**Stored data entries**
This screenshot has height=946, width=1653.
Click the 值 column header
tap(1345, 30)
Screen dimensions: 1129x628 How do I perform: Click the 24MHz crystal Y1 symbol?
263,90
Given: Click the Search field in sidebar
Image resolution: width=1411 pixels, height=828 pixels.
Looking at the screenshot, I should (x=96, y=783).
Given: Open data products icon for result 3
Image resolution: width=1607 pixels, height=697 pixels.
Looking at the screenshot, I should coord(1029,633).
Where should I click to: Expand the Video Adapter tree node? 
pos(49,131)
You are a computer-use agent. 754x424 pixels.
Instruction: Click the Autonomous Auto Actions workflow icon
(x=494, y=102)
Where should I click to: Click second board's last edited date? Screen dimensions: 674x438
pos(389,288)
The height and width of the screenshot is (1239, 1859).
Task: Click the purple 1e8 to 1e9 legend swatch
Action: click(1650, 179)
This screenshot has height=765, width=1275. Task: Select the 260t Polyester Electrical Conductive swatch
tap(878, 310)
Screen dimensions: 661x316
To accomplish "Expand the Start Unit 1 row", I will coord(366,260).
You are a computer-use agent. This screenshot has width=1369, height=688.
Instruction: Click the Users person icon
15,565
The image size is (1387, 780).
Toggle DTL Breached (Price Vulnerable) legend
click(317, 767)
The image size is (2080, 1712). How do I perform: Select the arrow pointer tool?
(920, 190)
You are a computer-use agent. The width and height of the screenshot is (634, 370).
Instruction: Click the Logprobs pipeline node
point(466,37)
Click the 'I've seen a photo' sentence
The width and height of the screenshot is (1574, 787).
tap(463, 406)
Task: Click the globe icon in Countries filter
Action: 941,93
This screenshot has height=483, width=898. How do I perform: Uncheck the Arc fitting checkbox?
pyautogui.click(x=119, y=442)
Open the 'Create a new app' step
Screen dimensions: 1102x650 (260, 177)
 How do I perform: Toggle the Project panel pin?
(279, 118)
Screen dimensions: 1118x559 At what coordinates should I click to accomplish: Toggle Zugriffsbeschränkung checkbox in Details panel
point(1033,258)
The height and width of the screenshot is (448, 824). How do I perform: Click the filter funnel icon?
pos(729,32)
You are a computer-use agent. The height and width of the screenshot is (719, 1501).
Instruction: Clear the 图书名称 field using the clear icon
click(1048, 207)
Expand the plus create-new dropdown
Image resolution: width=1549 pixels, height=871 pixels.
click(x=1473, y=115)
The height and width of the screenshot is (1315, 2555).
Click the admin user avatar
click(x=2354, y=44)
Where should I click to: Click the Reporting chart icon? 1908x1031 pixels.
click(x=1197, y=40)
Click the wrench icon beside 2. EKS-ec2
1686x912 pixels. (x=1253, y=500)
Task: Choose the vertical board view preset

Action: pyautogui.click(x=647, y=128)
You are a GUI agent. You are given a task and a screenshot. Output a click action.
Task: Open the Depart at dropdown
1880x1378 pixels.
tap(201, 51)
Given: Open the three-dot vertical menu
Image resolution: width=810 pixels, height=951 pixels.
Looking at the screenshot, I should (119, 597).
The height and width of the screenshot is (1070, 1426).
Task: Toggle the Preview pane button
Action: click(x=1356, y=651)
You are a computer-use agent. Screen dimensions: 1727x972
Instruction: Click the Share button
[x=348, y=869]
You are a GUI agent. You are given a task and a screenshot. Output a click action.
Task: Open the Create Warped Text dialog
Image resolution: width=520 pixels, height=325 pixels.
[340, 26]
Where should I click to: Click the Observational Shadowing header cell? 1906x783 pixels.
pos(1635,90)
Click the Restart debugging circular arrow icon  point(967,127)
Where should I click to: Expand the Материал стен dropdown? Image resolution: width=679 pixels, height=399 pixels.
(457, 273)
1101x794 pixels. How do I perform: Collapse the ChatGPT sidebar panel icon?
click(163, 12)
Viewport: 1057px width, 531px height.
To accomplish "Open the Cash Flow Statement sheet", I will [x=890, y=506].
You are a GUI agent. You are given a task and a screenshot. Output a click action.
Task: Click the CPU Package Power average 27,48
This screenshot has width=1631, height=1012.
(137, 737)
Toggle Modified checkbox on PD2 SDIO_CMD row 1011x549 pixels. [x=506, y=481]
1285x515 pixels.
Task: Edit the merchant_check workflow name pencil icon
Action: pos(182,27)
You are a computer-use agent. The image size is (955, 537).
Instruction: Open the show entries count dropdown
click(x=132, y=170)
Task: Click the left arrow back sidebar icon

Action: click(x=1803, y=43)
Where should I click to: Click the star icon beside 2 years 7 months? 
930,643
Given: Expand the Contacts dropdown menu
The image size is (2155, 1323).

**Requirement**
The records above need copying. Do it exactly.

**Final answer**
This screenshot has height=946, width=1653.
Click the 值 column header
tap(1345, 30)
Screen dimensions: 1129x628 How do I perform: Click the 24MHz crystal Y1 symbol?
263,90
Given: Click the Search field in sidebar
Image resolution: width=1411 pixels, height=828 pixels.
Looking at the screenshot, I should (x=96, y=783).
Given: Open data products icon for result 3
Image resolution: width=1607 pixels, height=697 pixels.
Looking at the screenshot, I should coord(1029,633).
Where should I click to: Expand the Video Adapter tree node? 
pos(49,131)
You are a computer-use agent. 754x424 pixels.
Instruction: Click the Autonomous Auto Actions workflow icon
(x=494, y=102)
Where should I click to: Click second board's last edited date? Screen dimensions: 674x438
pos(389,288)
The height and width of the screenshot is (1239, 1859).
Task: Click the purple 1e8 to 1e9 legend swatch
Action: click(1650, 179)
This screenshot has height=765, width=1275. Task: Select the 260t Polyester Electrical Conductive swatch
tap(878, 310)
Screen dimensions: 661x316
To accomplish "Expand the Start Unit 1 row", I will coord(366,260).
You are a computer-use agent. This screenshot has width=1369, height=688.
Instruction: Click the Users person icon
15,565
The image size is (1387, 780).
Toggle DTL Breached (Price Vulnerable) legend
click(317, 767)
The image size is (2080, 1712). How do I perform: Select the arrow pointer tool?
(920, 190)
You are a computer-use agent. The width and height of the screenshot is (634, 370).
Instruction: Click the Logprobs pipeline node
point(466,37)
Click the 'I've seen a photo' sentence
The width and height of the screenshot is (1574, 787).
tap(463, 406)
Task: Click the globe icon in Countries filter
Action: 941,93
This screenshot has height=483, width=898. How do I perform: Uncheck the Arc fitting checkbox?
pyautogui.click(x=119, y=442)
Open the 'Create a new app' step
Screen dimensions: 1102x650 (260, 177)
 How do I perform: Toggle the Project panel pin?
(279, 118)
Screen dimensions: 1118x559 At what coordinates should I click to accomplish: Toggle Zugriffsbeschränkung checkbox in Details panel
point(1033,258)
The height and width of the screenshot is (448, 824). How do I perform: Click the filter funnel icon?
pos(729,32)
You are a computer-use agent. The height and width of the screenshot is (719, 1501).
Instruction: Clear the 图书名称 field using the clear icon
click(1048, 207)
Expand the plus create-new dropdown
Image resolution: width=1549 pixels, height=871 pixels.
click(x=1473, y=115)
The height and width of the screenshot is (1315, 2555).
Click the admin user avatar
click(x=2354, y=44)
Where should I click to: Click the Reporting chart icon? 1908x1031 pixels.
click(x=1197, y=40)
Click the wrench icon beside 2. EKS-ec2
1686x912 pixels. (x=1253, y=500)
Task: Choose the vertical board view preset

Action: pyautogui.click(x=647, y=128)
You are a GUI agent. You are given a task and a screenshot. Output a click action.
Task: Open the Depart at dropdown
1880x1378 pixels.
tap(201, 51)
Given: Open the three-dot vertical menu
Image resolution: width=810 pixels, height=951 pixels.
Looking at the screenshot, I should (119, 597).
The height and width of the screenshot is (1070, 1426).
Task: Toggle the Preview pane button
Action: click(x=1356, y=651)
You are a computer-use agent. Screen dimensions: 1727x972
Instruction: Click the Share button
[x=348, y=869]
You are a GUI agent. You are given a task and a screenshot. Output a click action.
Task: Open the Create Warped Text dialog
Image resolution: width=520 pixels, height=325 pixels.
[340, 26]
Where should I click to: Click the Observational Shadowing header cell? 1906x783 pixels.
pos(1635,90)
Click the Restart debugging circular arrow icon  point(967,127)
Where should I click to: Expand the Материал стен dropdown? Image resolution: width=679 pixels, height=399 pixels.
(457, 273)
1101x794 pixels. How do I perform: Collapse the ChatGPT sidebar panel icon?
click(163, 12)
Viewport: 1057px width, 531px height.
To accomplish "Open the Cash Flow Statement sheet", I will [x=890, y=506].
You are a GUI agent. You are given a task and a screenshot. Output a click action.
Task: Click the CPU Package Power average 27,48
This screenshot has width=1631, height=1012.
(137, 737)
Toggle Modified checkbox on PD2 SDIO_CMD row 1011x549 pixels. [x=506, y=481]
1285x515 pixels.
Task: Edit the merchant_check workflow name pencil icon
Action: pos(182,27)
You are a computer-use agent. The image size is (955, 537).
Instruction: Open the show entries count dropdown
click(x=132, y=170)
Task: Click the left arrow back sidebar icon

Action: click(x=1803, y=43)
Where should I click to: Click the star icon beside 2 years 7 months? 
930,643
Given: Expand the Contacts dropdown menu
The image size is (2155, 1323).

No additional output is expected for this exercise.